As far as movies go, 2012 appears to have been dominated by characters who have been around for decades. The two top films of the year thus far were Marvels' The Avengers (one of who, Captain America, has been around since the Forties) and The Dark Knight Rises (featuring Batman, who has been around since 1939). Skyfall came in as the fourth highest grossing film of the year so far, becoming the highest grossing James Bond film of all time. The recently released The Hobbit: An Unexpected Journey is the eighth highest grossing film. Beyond the fact that characters who have been around for fifty, sixty, and even seventy years dominating the box office, it would seem that the year was dominated by what can only be described as epics. The two top grossing superhero movies were epic in scope, as The Hobbit: An Unexpected Journey by its very nature. There was even an epic musical, Les Miserables. The box office was saw the start of a new franchise based on a series of young adult novels. The Hunger Games was the third highest grossing film of the year. For those of who do not believe real vampires sparkle, the Twilight franchise came to an end with The Twilight Saga: Breaking Dawn Part 2, which is very good news indeed.

I think 2012 was a fairly good year for television. Indeed, in the way of Doctor Who and Downton Abbey it seems to me that the British are making further incursions into American television. Although it did not repeat the success of Downton Abbey, Call the Midwife proved quite successful when it aired on PBS. Doctor Who has only grown in popularity in its years since its revival. What is more, The Doctor has a gorgeous new companion in the form of Jenna-Louise Coleman. Another example of what could be a British invasion of American television could be the BBC America series Copper. Although set in 1860's New York, the series was an American-British co-production. Over all I am happy with the shows that debuted on cable this year. A&E actually took a break from their horrible reality shows to air Longmire, a modern day Western mystery series. A revival of Dallas (a continuation rather than a re-envisioning) debuted on TNT. On the downside, Leverage ended its run on TNT this year after five years (it remains one of my favourite shows). Even the broadcast networks seem to be improving. While NBC's Revolution was a disappointment (poorly written and not particularly plausible), NBC gave us Chicago Fire, another show from producer Dick Wolf. CBS debuted Vegas, a show set in late Fifties/early Sixties Las Vegas that functions a combination Western and crime show. I am hoping Vegas might mean the broadcast networks might finally move beyond the bland sitcoms and lawyer shows they insist on debuting each year and into more a greater variety of types of shows.

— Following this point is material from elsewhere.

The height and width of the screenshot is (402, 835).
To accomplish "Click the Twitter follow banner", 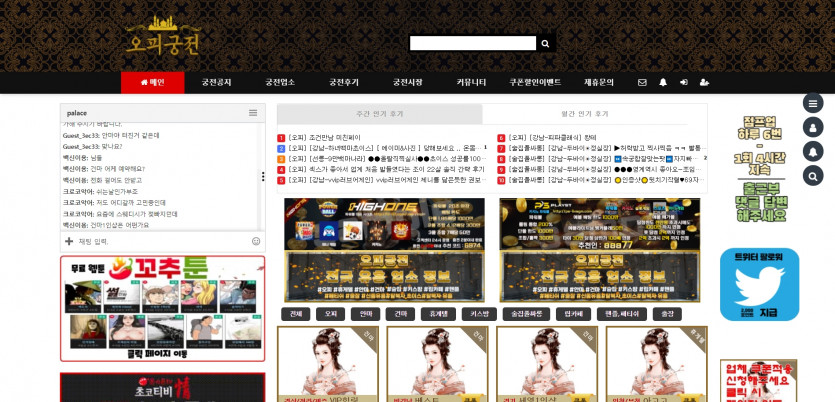I will tap(759, 285).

Over all, I cannot say 2012 was a remarkable year beyond the many big names in entertainment we lost. Except for music (in which we had two bad songs hit become viral...), I don't think it can be said to be a bad year or a good year either one. Of course, as with any year good or bad, I think I can speak for us all when I say I hope 2013 is even better.


Orlando L. Hodges said...

Great blog. Really enjoyed your insight and depth of perception about the industry.

I, too, almost cried when Davy421 Jones died and thanks for the update on "Leverage".

I didn't know the run was over. I love that show.

Orlando Hodges

Orlando L. Hodges said...

What a well done blog . Images and comments are amazing.

I will have to watch "Vegas". Network did improve this year.

I thought "Last Resort" was a good attempt to break the lawyer/doctor/cop formula on network.

Comedies still need help though on network and cable.

Americans need to laugh, we have so much serious issues going on.